Starting at the line below holding "The width and height of the screenshot is (1512, 794)." and stopping at the line holding "You are a computer-use agent. 1138x434", print every line exactly, both ends included, and leave the rest out.

Dataset entries
┄┄┄┄┄┄┄┄┄┄┄┄┄┄┄┄┄┄┄┄
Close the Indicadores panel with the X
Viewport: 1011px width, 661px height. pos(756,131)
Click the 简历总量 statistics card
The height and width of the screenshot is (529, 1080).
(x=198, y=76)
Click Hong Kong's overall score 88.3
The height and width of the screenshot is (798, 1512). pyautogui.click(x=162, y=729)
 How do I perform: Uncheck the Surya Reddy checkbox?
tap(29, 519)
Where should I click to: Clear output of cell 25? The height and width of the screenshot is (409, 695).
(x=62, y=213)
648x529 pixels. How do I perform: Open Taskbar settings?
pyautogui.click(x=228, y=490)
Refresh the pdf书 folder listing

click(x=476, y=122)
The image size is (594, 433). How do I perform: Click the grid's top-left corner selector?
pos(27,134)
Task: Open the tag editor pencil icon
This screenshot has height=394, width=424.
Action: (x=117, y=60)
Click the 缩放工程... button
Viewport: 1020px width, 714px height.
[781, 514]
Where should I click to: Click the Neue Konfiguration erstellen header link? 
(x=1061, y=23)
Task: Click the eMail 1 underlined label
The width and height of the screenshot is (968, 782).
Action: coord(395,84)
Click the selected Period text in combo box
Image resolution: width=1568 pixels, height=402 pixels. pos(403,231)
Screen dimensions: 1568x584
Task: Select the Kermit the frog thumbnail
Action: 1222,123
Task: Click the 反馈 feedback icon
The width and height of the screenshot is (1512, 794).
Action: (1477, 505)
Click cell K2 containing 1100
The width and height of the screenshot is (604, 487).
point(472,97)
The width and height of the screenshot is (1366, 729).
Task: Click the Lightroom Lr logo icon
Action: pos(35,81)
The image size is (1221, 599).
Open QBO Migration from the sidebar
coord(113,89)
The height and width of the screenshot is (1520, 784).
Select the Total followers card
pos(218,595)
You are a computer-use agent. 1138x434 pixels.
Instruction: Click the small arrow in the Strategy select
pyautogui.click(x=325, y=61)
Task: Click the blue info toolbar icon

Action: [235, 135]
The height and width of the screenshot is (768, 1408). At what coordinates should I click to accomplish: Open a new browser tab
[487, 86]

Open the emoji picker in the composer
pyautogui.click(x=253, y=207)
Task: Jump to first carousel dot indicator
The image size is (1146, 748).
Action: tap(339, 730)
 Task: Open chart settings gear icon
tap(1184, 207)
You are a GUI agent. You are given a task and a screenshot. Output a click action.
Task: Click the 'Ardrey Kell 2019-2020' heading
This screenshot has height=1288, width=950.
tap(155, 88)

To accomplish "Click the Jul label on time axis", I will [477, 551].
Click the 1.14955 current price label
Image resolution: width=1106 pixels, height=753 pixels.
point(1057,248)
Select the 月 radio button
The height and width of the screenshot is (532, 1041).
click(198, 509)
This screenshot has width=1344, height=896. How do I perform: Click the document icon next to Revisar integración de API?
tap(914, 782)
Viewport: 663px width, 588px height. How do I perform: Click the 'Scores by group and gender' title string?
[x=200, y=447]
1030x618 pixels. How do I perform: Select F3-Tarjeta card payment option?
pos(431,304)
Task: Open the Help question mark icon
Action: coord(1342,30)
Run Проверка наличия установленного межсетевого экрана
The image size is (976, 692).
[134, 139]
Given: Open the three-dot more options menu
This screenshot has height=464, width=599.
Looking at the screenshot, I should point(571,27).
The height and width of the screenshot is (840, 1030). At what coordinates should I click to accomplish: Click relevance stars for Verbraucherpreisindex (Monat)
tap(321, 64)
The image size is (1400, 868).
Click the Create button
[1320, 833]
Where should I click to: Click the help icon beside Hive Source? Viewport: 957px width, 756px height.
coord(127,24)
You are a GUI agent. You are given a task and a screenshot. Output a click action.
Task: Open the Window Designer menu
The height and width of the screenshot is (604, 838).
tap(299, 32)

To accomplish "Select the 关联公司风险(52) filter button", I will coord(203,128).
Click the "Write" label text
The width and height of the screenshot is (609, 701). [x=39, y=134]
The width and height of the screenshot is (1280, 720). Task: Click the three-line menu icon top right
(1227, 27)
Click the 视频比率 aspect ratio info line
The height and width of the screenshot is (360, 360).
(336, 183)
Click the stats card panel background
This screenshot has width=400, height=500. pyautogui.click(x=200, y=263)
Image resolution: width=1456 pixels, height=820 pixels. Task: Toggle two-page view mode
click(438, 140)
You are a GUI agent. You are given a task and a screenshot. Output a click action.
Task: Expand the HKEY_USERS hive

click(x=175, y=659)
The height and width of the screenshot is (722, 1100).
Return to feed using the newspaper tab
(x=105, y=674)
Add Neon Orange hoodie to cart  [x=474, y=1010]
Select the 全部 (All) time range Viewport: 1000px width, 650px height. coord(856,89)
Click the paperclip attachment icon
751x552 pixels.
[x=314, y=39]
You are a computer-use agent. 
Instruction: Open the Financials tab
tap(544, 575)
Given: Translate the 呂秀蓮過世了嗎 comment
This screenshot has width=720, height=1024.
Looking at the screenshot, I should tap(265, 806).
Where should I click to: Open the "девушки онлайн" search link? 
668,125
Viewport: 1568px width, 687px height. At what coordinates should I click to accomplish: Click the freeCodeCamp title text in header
┄┄┄┄┄┄┄┄┄┄┄┄┄┄┄┄┄┄┄┄
• Answer to the exercise:
The width and height of the screenshot is (1512, 794).
Action: (1477, 505)
Click cell K2 containing 1100
The width and height of the screenshot is (604, 487).
point(472,97)
The width and height of the screenshot is (1366, 729).
Task: Click the Lightroom Lr logo icon
Action: pos(35,81)
The image size is (1221, 599).
Open QBO Migration from the sidebar
coord(113,89)
The height and width of the screenshot is (1520, 784).
Select the Total followers card
pos(218,595)
You are a computer-use agent. 1138x434 pixels.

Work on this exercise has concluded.